Why are bonded curves interesting? Deep down, I think it’s because they allow us to write code that not only organizes information, but also specifies who benefits from organising it in different ways. Using a curve to model fluctuating supply/demand is exactly what it means to program money such that it can respond to its own role in markets.
Think about this: the medium (money) now has the linguistic capacity to reflect upon the mechanism by which its value is arrived at (a market) and adapt itself so as to incentivise human goals. The potential for feedback loops between code, economics and psychology are endless.
Who benefits from organising the information you see is one of the biggest problems online today. Google has done a fairly good job, all things considered, yet:
Early emissaries of the real promise of computing like Doug Engelbart envisioned networked machines as “augmented cyclical systems” that would allow us to navigate the stored knowledge of humanity collaboratively, and therefore more efficiently. This vision for collaboration was profound, but the problem is that you need to be able to define explicitly, i.e. in turns of economic value, the incentives for working together before people can collaborate productively.
Programmable money that is not only decentralised, but which can respond to its own role in the markets on which it is traded, is the chicken-egg we need to bootstrap incentive schemes at the scales required for global collaboration and organisation.
The other exciting thing about this specific way of programming money is that the design space is literally huge. I won’t rehash others work, instead I want to explore a pleasant synchronicity that showcases the different ways in which bonded curves can be used in reality.
Discover curates and ranks DApps through various filters; we’ll just focus on the economic one here. The DApp that stakes most ranks highest; but the more you stake, the cheaper it is for the community to downvote you, and the less you stand to earn back in general. The “votes” are simply numbers in storage - you never touch them as a user. All the complexity is kept in the contract, and you can see who ranks where and why at a glance, safe(r) in the knowledge that those who rank highest are providing the most economic value to the community.
Here, we have programmed SNT to create the most radical market we could imagine, while making sure to protect against abuse from the rich. The richer the actor, the more protection - and community benefit - is implied, simply by using the token. Perhaps this seems trivial now, but when you realise that this curve is but one “module” that we can plug into one of many tokens on Ethereum, which is one of many blockchains; the rate and scale at which things are getting weird boggles the mind.
The synchronicity I mentioned occurred when Billy Rennekamp submitted https://clovers.network to Discover just before it’s launch at #BerlinBlockchainWeek. Clovers uses bonded curves in an entirely different way than Discover does, and yet here they are; a game of curves and proof-of-search appearing in a store aimed at helping you search the most useful and valuable DApps. Both spring from the underlying realisation that we can make money respond to the markets it exists on, such that it is directed to find information we collectively deem to be scarce, and therefore more valuable.
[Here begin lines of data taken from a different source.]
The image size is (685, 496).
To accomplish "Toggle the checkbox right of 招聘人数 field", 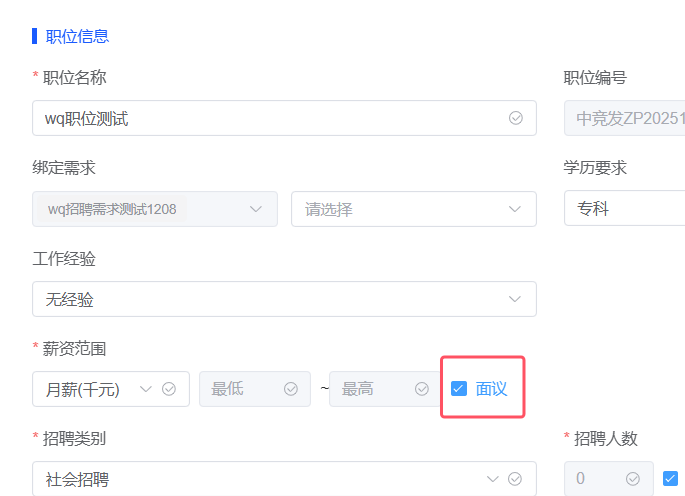I will click(671, 479).
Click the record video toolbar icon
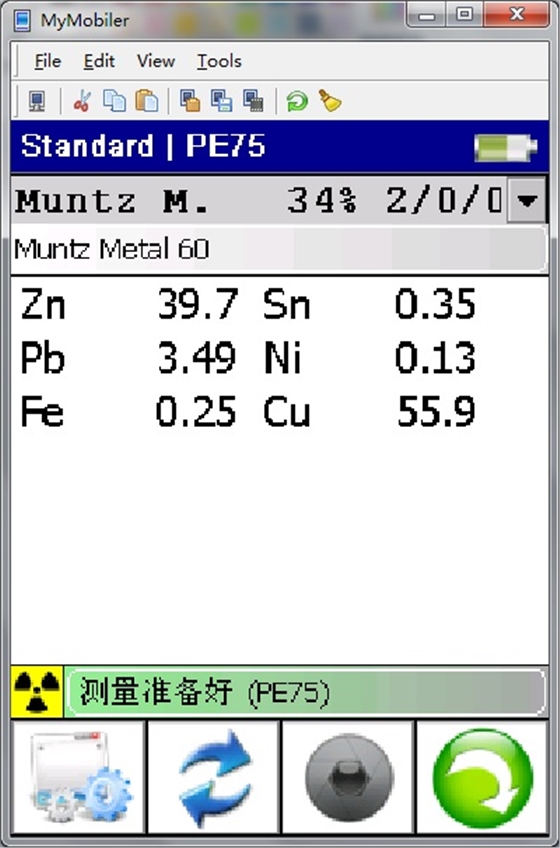The width and height of the screenshot is (560, 848). click(253, 101)
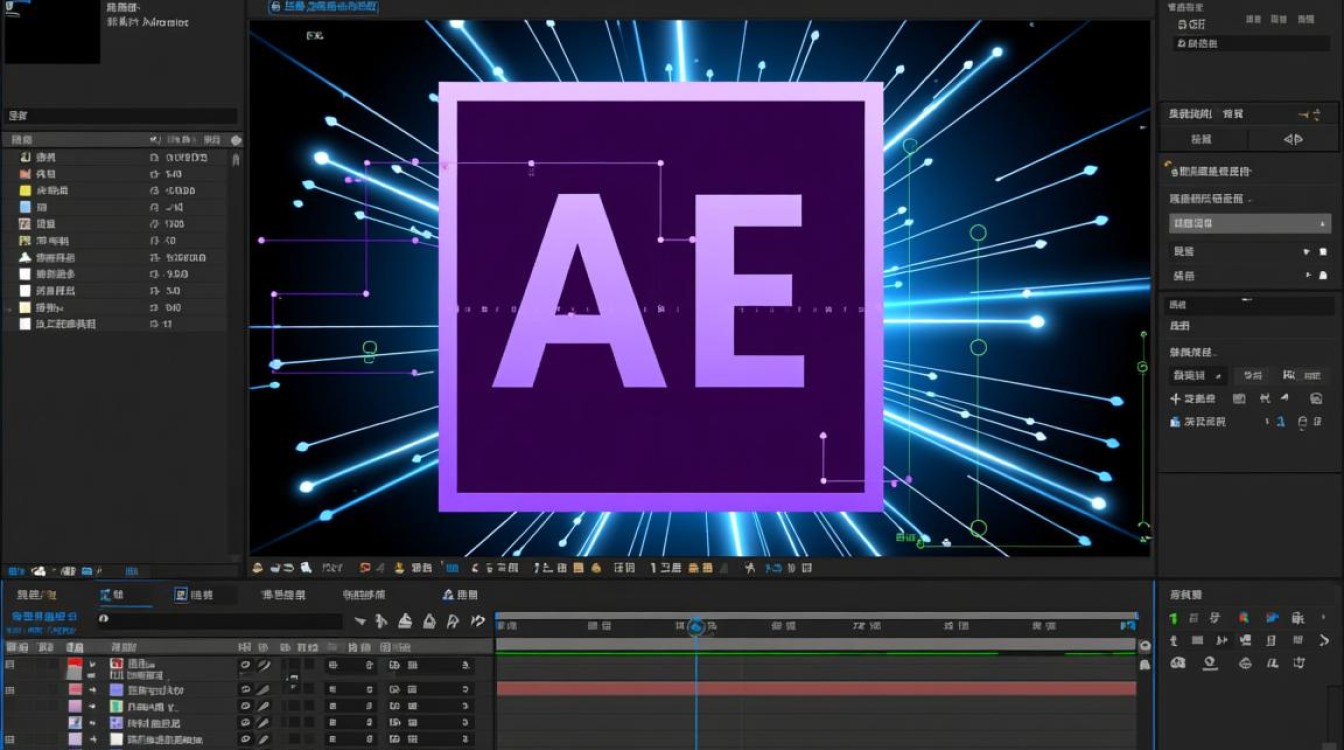Toggle the box left of the red-labeled layer
This screenshot has width=1344, height=750.
11,665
Billy and his team have used a bonded curve to create an internal, automated economy where you can buy and sell “clovers” you have found (the main aim being to find symmetrical layouts on a board, which are more valuable because they’re rare). The unique design allows you to hold your own Clover tokens (unlike the votes in Discover), and sell these to exit back into ETH.
The two implementations, and our goals in creating two new DApps, are very different and yet, precisely because of this, they show (in production!) just how unexplored the possible designs of programmable money really are and, hopefully, give you some bright ideas about what to #buidl next.
Welcome to the wild west of incentive design: it gets strange, but even Simon says he's excited, so grab a curve and begin bending your mind around all its possibilities.
P.S.
One extra note on markets themselves. To me, markets are interesting primarily because they facilitate inter-temporal trades. The value I produced today can be represented by an abstraction such that I don't need to wait for you to produce some value tomorrow in order to trade. Money expresses value in a more stable fashion than perishable goods or services, thus it is the medium we use to make markets into more efficient mechanisms for time-travelling incentive alignment.
What happens, though, when the narrative machinery is composed in a language which can reflect - even rudimentally - upon that machinery's role in which incentives are aligned throughout time? Perhaps we are inter-temporal beings already, and now we just need to get good at it.